Я провожал Додика. Сперва уехал Соломон. Вторым был Мамочка. Теперь Додик. Куда они уезжали? Ты знаешь край, где апельсины, лимоны, мандарины и прочие гефрукты? Ты угадал — на И. Нет, не
Италия. Итак, они уехали. Они получили разрешение. Я остался. Я был засекречен. Последним составляющим каждого цитрусового сада является тайна. Я был четвертым, и тайна досталась мне.
Женщины на ходу подкрашивали губы, дабы со всей определенностью набрать и тиражировать разлуку. Я смотрел, как из вагона на ржавый гравий лилась чья-то моча, и думал, что за три часа до отбытия поезда туалеты закрываются — санитарная зона.

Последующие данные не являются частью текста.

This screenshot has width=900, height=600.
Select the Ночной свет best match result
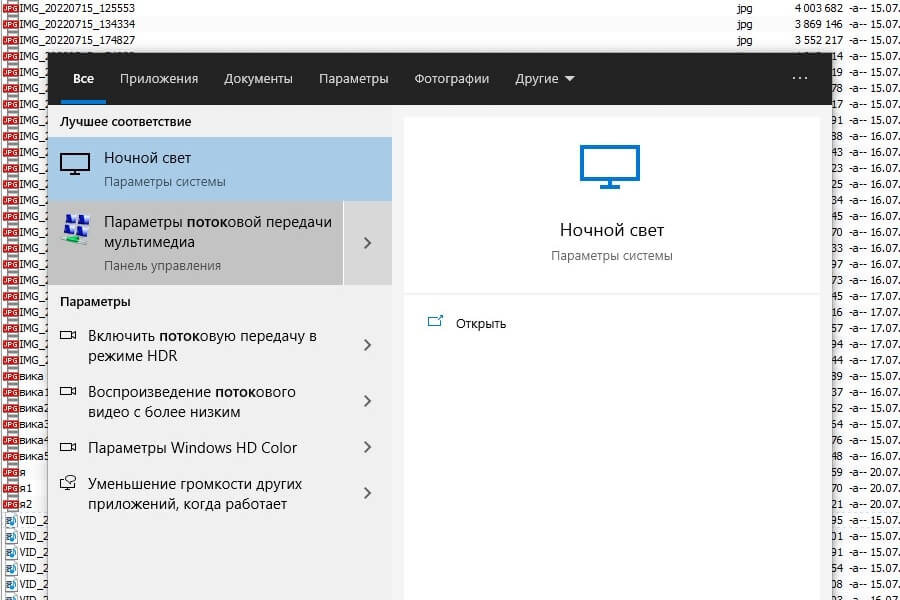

В животе у меня разместилась тоска площадью десять квадратных метров и высотой потолка — метра три с половиной, и я прошелся из угла в угол. Я не собирался облокачиваться на этот комод, садиться на этот табурет, на эту кровать с железными шариками на спинках. Я отвернул один шарик и заглянул в его зеркальную — что? глубь? или поверхность? Всегда робею в таких ситуациях. Ничего особенного, конечно, всего не предугадаешь, да и я не из тех, кто расшаркивается перед дверьми, хотя если подумать о двери. Думать о двери. Думать. Думать. Он думает о двери, она думает о двери, вы думаете о двери? Я не думаю о двери. В поверхность, во всяком случае, нельзя заглянуть, несмотря на то, что это и в самом деле поверхность. Глубь же не зеркальна. Там нарезка и она почернела. Остается только гладь и пространство. Гладь совершенно безответственна, пространство, пожалуй, подойдет. Теперь везде пространство — пространство боли, пространство стула, пространство памяти. И все это время я держал в руке шарик. Он довольно долго оставался холодным. Даже непонятно, сколько холода может уместиться в одном шарике от кровати. Впрочем, там много чего было. Во-первых, мой нос, оплывающий на конце, ну и все остальное за ним, в основном почему-то щеки. И, во-вторых, комната, которая разместилась в моем животе. Я лег на кровать, застеленную тяжелым и тонким одеялом с черными полосами по краям. Само-то оно было, по всей вероятности, зеленым. Почти все такого рода одеяла, встреченные мной, были зелеными. Я лежал и думал, почему я никогда не обращал внимания, какого цвета это тяжелое и тонкое одеяло, к тому же холодное, на нем даже лежать было холодно. Вообще-то следовало не лежать, а выметаться. Комната отходила к МВД. Я привернул шарик, теплый и липкий. Посмотрел в него, снова отвернул и положил в карман. Мне не хотелось постоянно видеть оплывающий нос и комнату Додика. Я покатал шарик в кармане и вышел.